Glacial depression in the Pacific Northwest of North America

The Georgia Depression is a depression in the Pacific Northwest region of western North America. The depression includes the lowland regions of southwestern British Columbia and northwestern Washington along the shores of the Salish Sea.

==Formation==
The Georgia Depression was formed out of the collision of continental plates about 150 million years ago. During this period, the depression manifested as a broad valley with various rivers flowing down into it to reach the Pacific Ocean where the mouth of the Strait of Juan de Fuca lies.

Much of the current topography was formed through the erosion of the depression by the Cordilleran Ice Sheet during the Vashon Glaciation, which lasted from about 19,000 – 16,000 BP. The retreat of the ice sheet revealed a scarred landscape that filled in with sea water once it had retreated beyond what is now the Strait of Juan de Fuca, forming the Salish Sea.

==Geography==
The Georgia Depression is encompassed by the Pacific Ranges to the north, Vancouver Island Ranges and Olympic Mountains to the west, and North Cascades to the east.

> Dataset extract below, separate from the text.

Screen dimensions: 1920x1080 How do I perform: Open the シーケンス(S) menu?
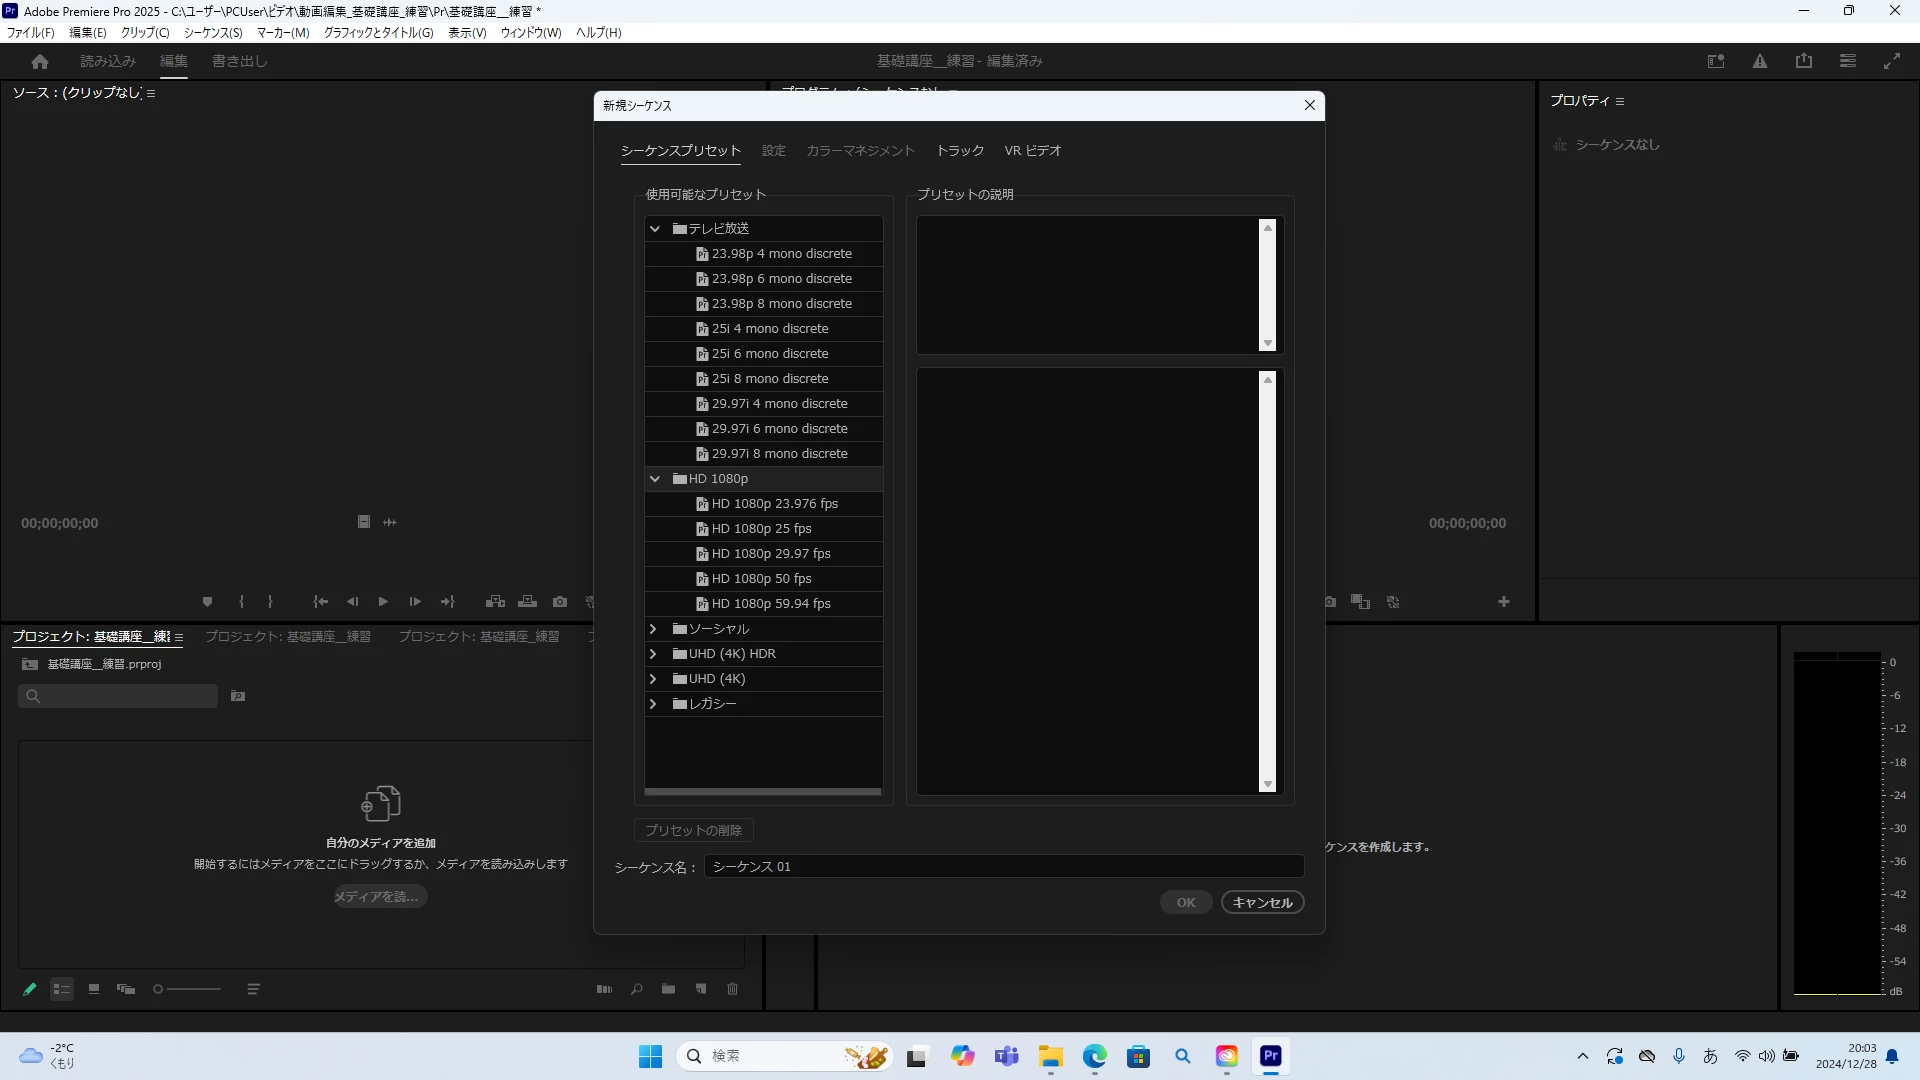tap(213, 33)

The depression includes the Fraser Lowland, Nanaimo and Nahwitti lowlands of Vancouver Island, Puget Sound basin, and all the islands and adjoining waterways of the Salish Sea.

The majority of the population of British Columbia and Washington reside within this depression.

==Geology==
The landscape features glacially striated tablelands and rolling hills underlain by sedimentary rocks. The majority of soils in the depression are formed from glacial till, glacial outwash, and Lacustrine deposits.

==Ecology==

Much of the Georgia Depression is dry, flat, and at low elevation relative to the surrounding highlands. As such, a wide diversity of flora and fauna thrive within the depression.

Human activity has greatly altered much of the natural environment here through industrialization, agriculture, forestry, urbanization, and suburban sprawl.